Когда уже и февральские морозы надорвались от собственной крепости и сменились предвесенней оттепелью, началось событие, которому в силу навязчивой скуки, всегда таковые сопровождающей, никто в доме особого значения не придавал. Еще с Нового года началась трескотня, от которой всегда отряхивались, не обращая особого внимания. По радио и в газетах только и трубили что о предстоящем, но, как водится, историческом съезде КПСС. Он только через месяц откроется, а уже исторический. Как ни включишь радио, оттуда только и сыплется: «трудовые подарки родной партии», «предсъездовская вахта», «соцсоревнование» и прочая дребедень. Ну а уж как начался этот съезд, радио лучше не включать. Да и когда закрылся благополучно – тем более. «Выполняя исторические предначертания партии…» и далее в том же роде.
Самое-то удивительное, что съезд на самом деле оказался историческим. У Фелициановых об этом узнали недели через две после его завершения. Сначала шепотом, потом все громче и отчетливее, но стали говорить о каком-то секретном докладе Хрущева, которым Никита ошеломил публику в последний день, будто бы даже – ночью. И будто бы коммунистам на закрытых партсобраниях его зачитывают. В секретном этом докладе – полное разоблачение Сталина. Оказывается, корифей всех наук никакой не вождь и учитель, а такой же кровавый диктатор, как какой-нибудь генерал Франко, которого Бор. Ефимов и Кукрыниксы изображали с непременными атрибутами тирана: виселицей и топором, украшенным ярко-красными пятнами. А может, наш Сталин еще и похлеще Франко. По его наущению расстреляны и превращены в лагерную пыль миллионы невинных советских граждан. Мы и войну проигрывали в первые месяцы из-за того, что Сталин расправился с маршалами Тухачевским и Егоровым, а еще были Уборевич, Якир, Корк, Примаков – герои гражданской войны, имена которых Сева услышал только сейчас, а ведь сколько о ней было читано… И войной, по словам Хрущева, Верховный главнокомандующий руководил по глобусу, не ведая оперативных карт. А после победы Сталин вообще сорвался с цепи, учинил «ленинградское дело», но этого ему показалось мало, и сколько бы крови пролилось, проживи он хоть еще год или два, один Бог ведает. Вот тебе и отец народов!

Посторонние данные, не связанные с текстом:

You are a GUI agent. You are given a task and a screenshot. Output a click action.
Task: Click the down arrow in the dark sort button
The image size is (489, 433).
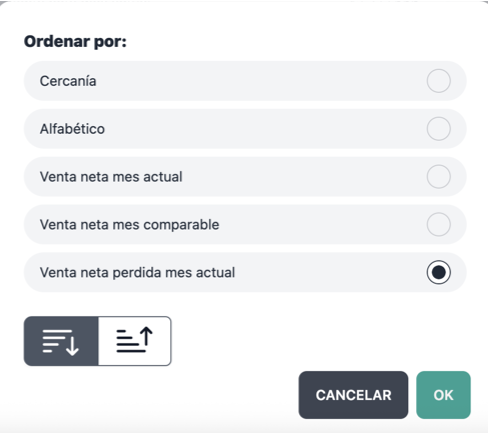72,345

Ни в родне, ни среди маминых друзей и подруг членов партии не было, поэтому суть хрущевского доклада передавалась в слухах, далеко ее опережавших. На деле доклад этот был куда умереннее, и все рассыпанные по нему «и» еще целых тридцать лет дожидались своих точек. Так ведь не нами сказано – умному достаточно.
Мир качнулся в Севиных глазах, как бывает в приступе кислородного отравления. Ну как у Пастернака в недавно прочитанном, непонятом, но оставшемся в памяти навек от той весны 1956 года стихотворении:
Весна, я с улицы, где тополь удивлен,
Где даль пугается, где дом упасть боится,
Где воздух синь, как узелок с бельем
У выписавшегося из больницы.
Летом Сева с мамой поедут на воскресенье в Переделкино, там в деревне Чоботы дядя Коля снимает дачу. На берегу переделкинского пруда Сева увидит: размашистым широким шагом по диагонали к берегу спускается седой, высокий, не по возрасту бодрый старик, и Сева, никогда не видевший его портретов, угадает: Пастернак. Удивительное сходство облика поэта с его стихами, не поддающимися разгадке с применением буквального значения написанных слов. Кстати, имя его тоже звучанием ближе к стихам, чем к буквальному значению какой-то овощной травы.